Crise entre la Biélorussie et la Pologne : les droits humains des migrants piégés sont « primordiaux » |

Après des semaines de tension croissante, le développement fait suite à des images d’actualités plus tôt dans la semaine montrant des migrants situés entre les pays, tentant d’éviter les gaz lacrymogènes et de se frayer un chemin à travers des clôtures de barbelés.

« C’est une situation terrible, nous voyons des gens dans des circonstances terribles, dans le froid glacial, même des rapports font état de morts », a déclaré Liz Throssell, porte-parole du Haut-Commissariat aux droits de l’homme (HCDH).

« C’est pourquoi le Haut-Commissaire s’est prononcé et d’autres agences des Nations Unies se sont prononcées très clairement à ce sujet. Les droits humains des migrants et des réfugiés doivent passer en premier. Il est vraiment important qu’ils soient respectés en vertu du droit international des droits de l’homme sur les réfugiés, mais en ce qui concerne la dimension politique de cela, je laisserais cela à d’autres pour s’en occuper.

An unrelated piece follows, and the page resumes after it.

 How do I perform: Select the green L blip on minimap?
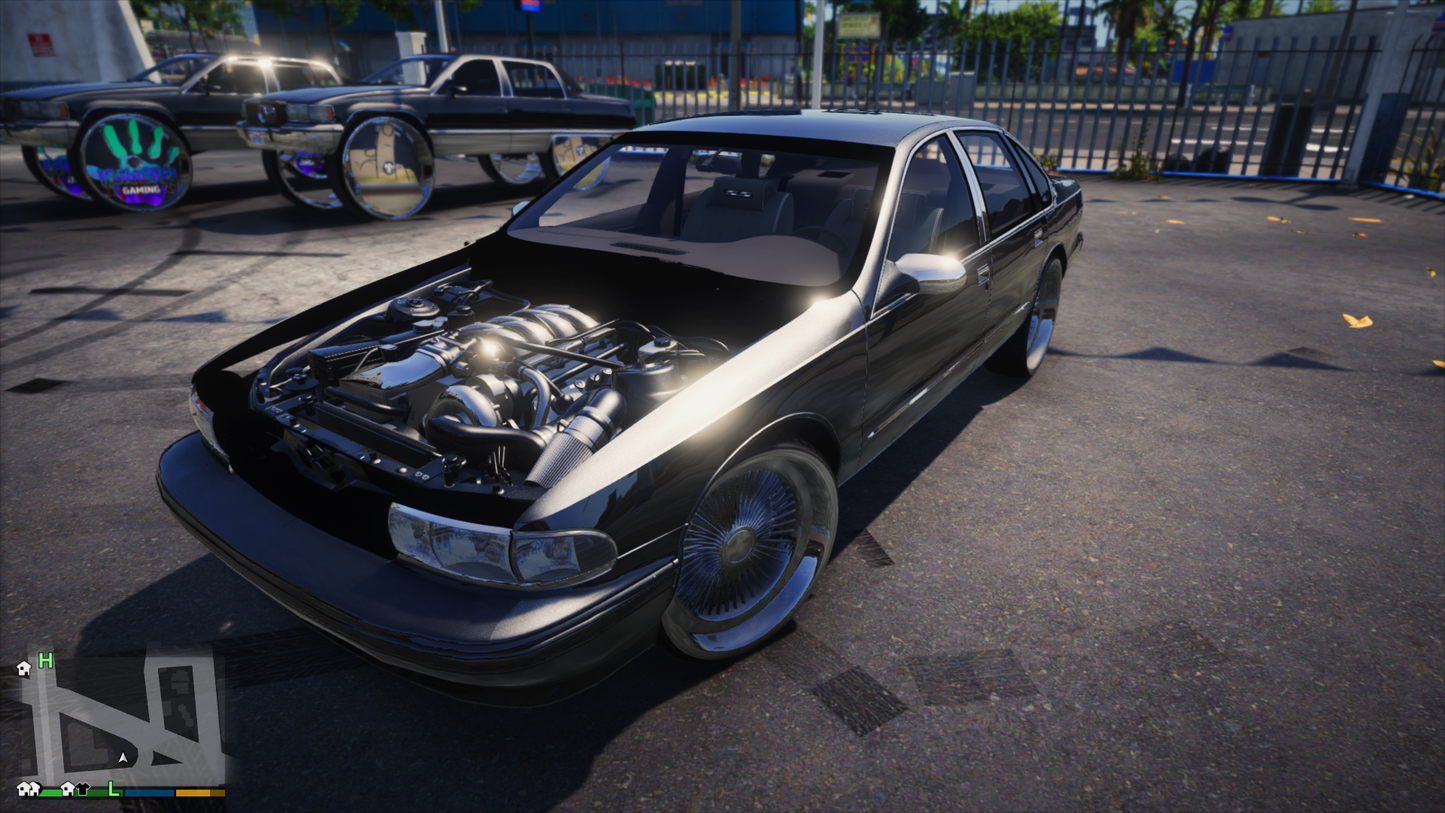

Des fins politiques déplorées

Faisant écho à ce message, la porte-parole du Haut Commissariat des Nations Unies pour les réfugiés (HCR), Shabia Mantoo, a déclaré aux journalistes à Genève que les droits de l’homme et la sécurité des réfugiés et des migrants étaient « primordiaux… nous pensons l’avoir dit à plusieurs reprises. [using] réfugiés, demandeurs d’asile et migrants à des fins politiques est inacceptable et doit cesser et c’est tout à fait déplorable ».

Les sanctions

La frontière est devenue un point d’éclair après que l’Union européenne (UE) a imposé des sanctions à la Biélorussie, sur la base de graves violations présumées des droits de l’homme là-bas, et le pays a détourné un vol commercial entre deux pays de l’UE pour expulser un dissident de premier plan en mai, selon des informations.

Ces derniers mois, la Pologne, la Lituanie et la Lettonie – tous membres de l’UE – ont vu une augmentation du nombre de migrants, dont beaucoup du Moyen-Orient, essayant d’entrer sur leur territoire via la Biélorussie.

L’inquiétude du chef des droits

Dans une déclaration énergique en septembre, la cheffe des droits de l’ONU, Michelle Bachelet, a également exprimé sa préoccupation face aux « allégations persistantes » de « torture généralisée et systématique des manifestants » en Biélorussie, à la suite de la répression des manifestations contre la réélection du président Alexandre Loukachenko en août dernier. an.

Soulignant que les droits humains des migrants et des réfugiés doivent être pleinement respectés « quels que soient leur nationalité, leur statut ou leur situation », Mme Throssell a ajouté que « la forte concentration sur la sécurité et les réponses politiquement chargées des deux côtés – et cela inclut le déploiement accru de troupes et la rhétorique incendiaire qui l’accompagne – ils ne font qu’exacerber la vulnérabilité et les risques auxquels les migrants et les réfugiés sont confrontés ».

Répondant aux questions concernant des informations non confirmées selon lesquelles des migrants auraient été victimes d’exécutions simulées par des soldats, elle a noté que le HCDH suivait les développements « de très près… nous n’y avons pas accès, donc les informations que vous avez entendues, nous ne sommes pas dans un position pour les confirmer ».